Segment Start: WORKING DATA
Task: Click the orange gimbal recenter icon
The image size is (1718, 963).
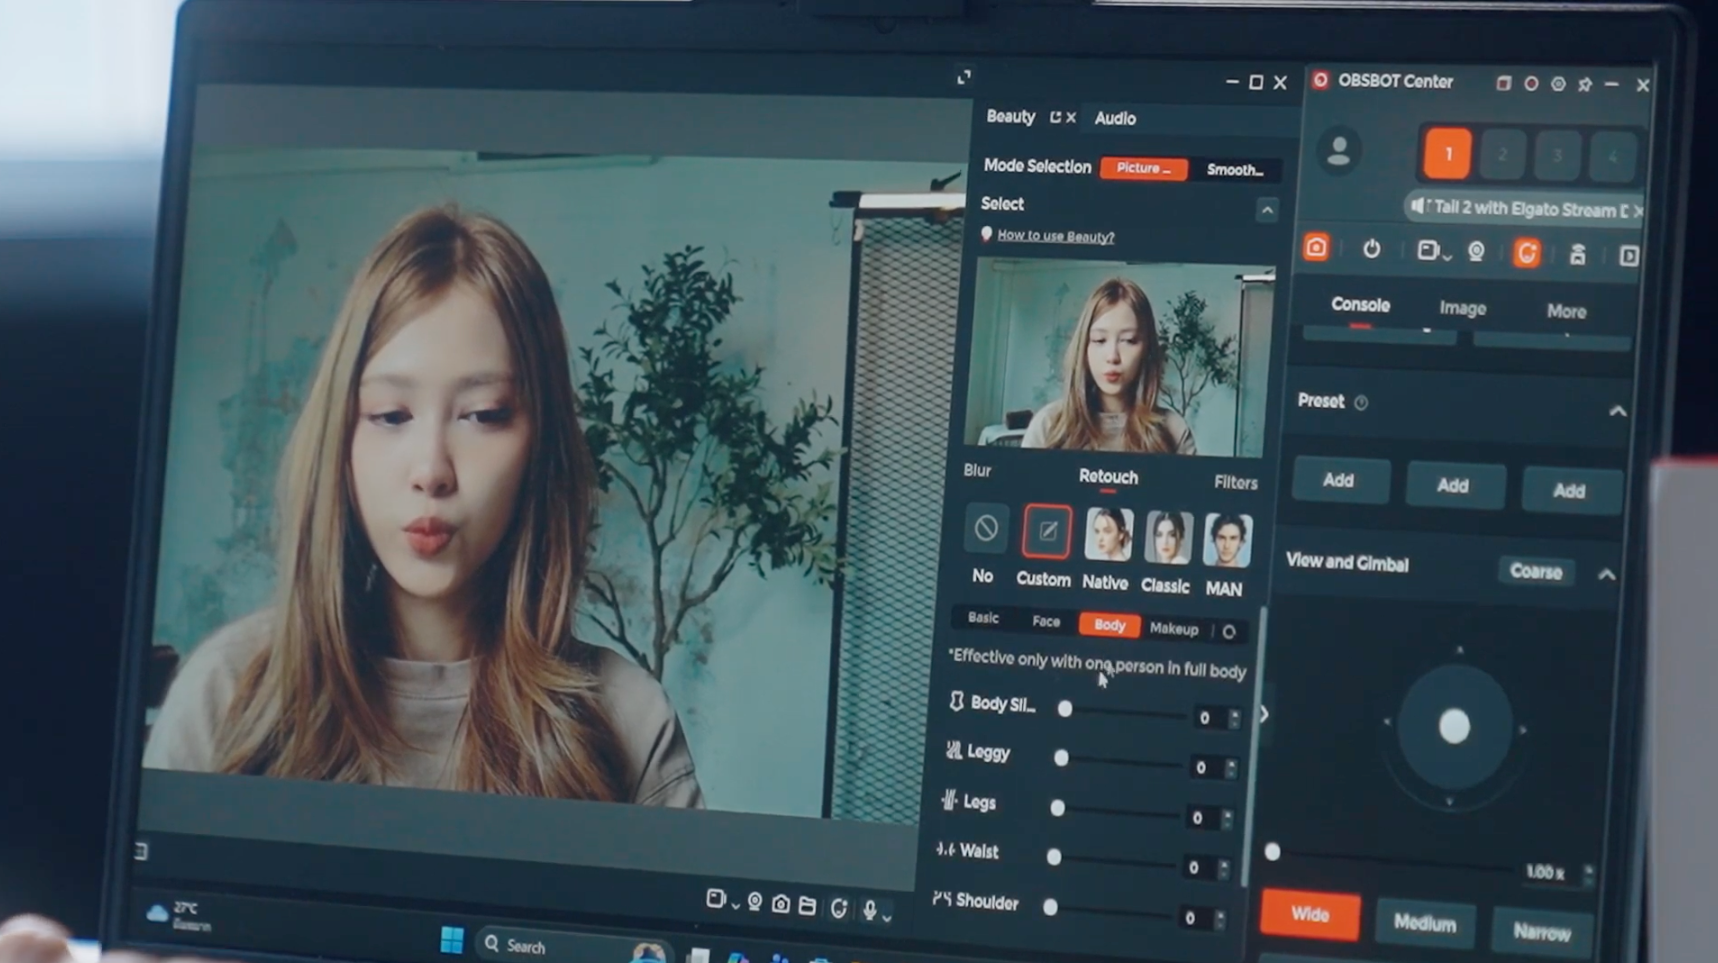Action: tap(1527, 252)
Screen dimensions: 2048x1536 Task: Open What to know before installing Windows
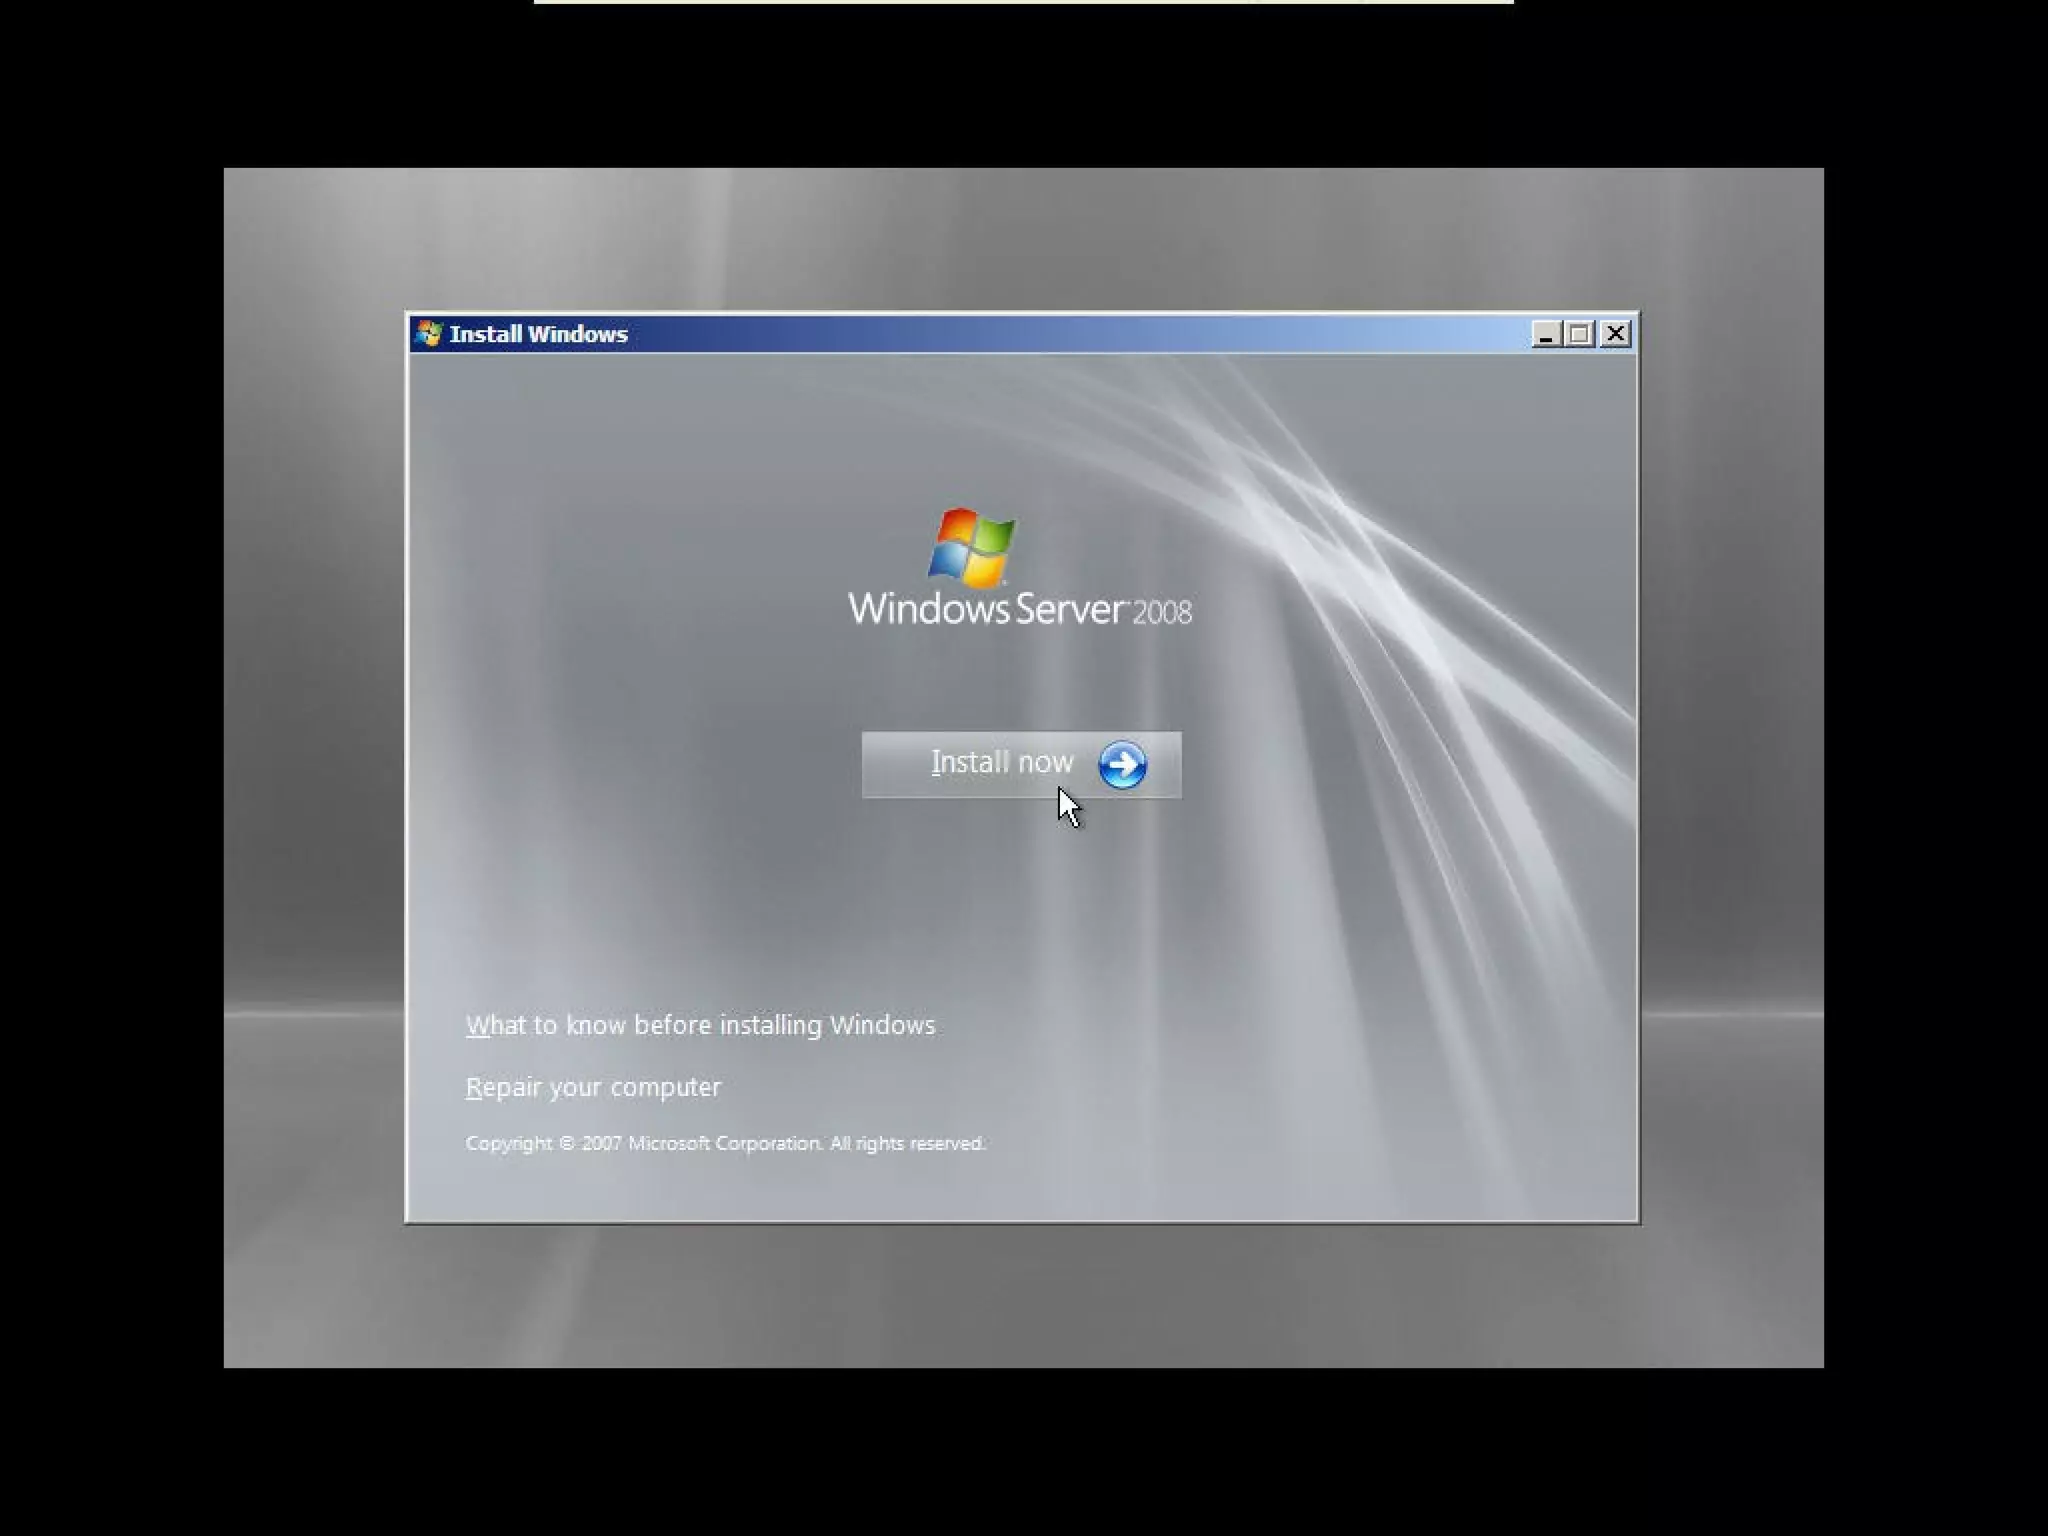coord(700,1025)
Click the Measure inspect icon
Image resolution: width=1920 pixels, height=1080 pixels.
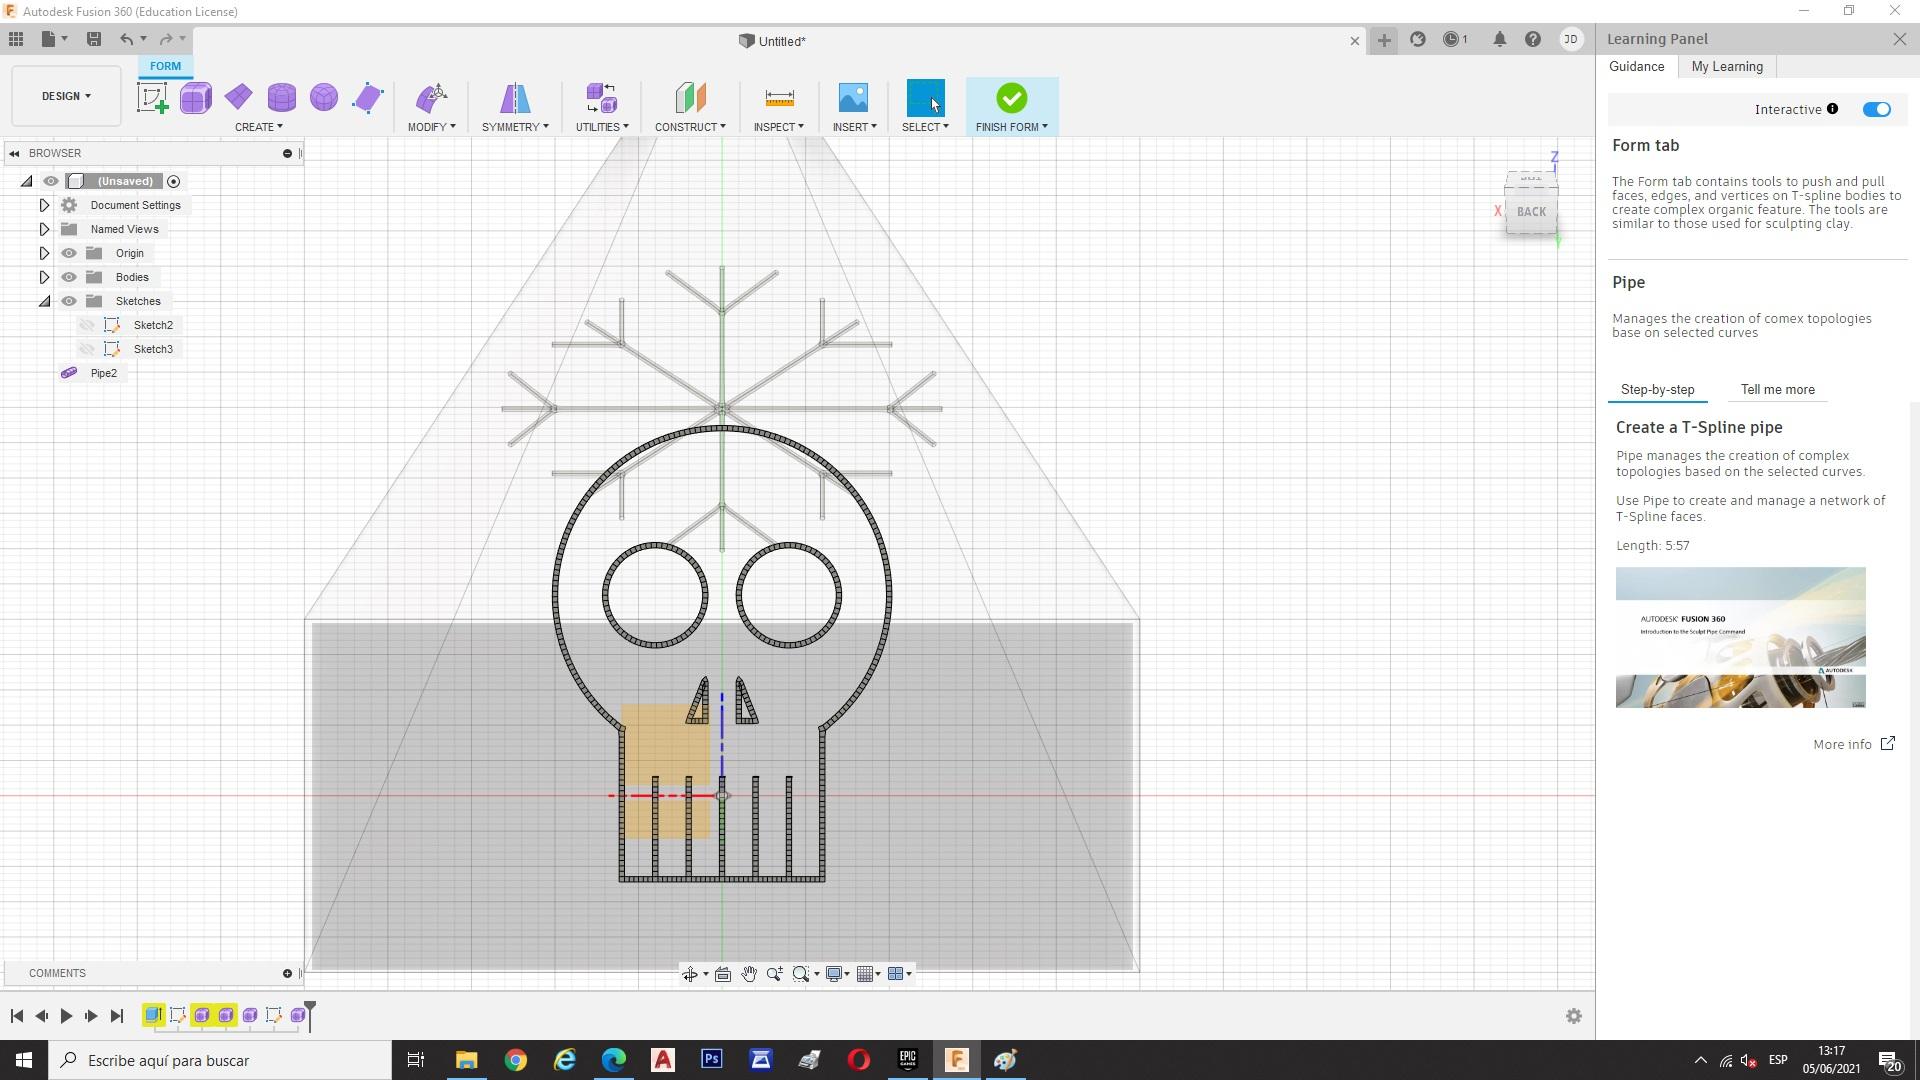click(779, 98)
Segment End: WORKING DATA
## TASK INSTRUCTIONS
The copy you write must hold every record verbatim and none of the pictures.

## EXERCISE SOLUTION
Task: Click the orange gimbal recenter icon
The image size is (1718, 963).
Action: tap(1527, 252)
Screen dimensions: 2048x1536 Task: Open What to know before installing Windows
coord(700,1025)
Click the Measure inspect icon
Image resolution: width=1920 pixels, height=1080 pixels.
click(779, 98)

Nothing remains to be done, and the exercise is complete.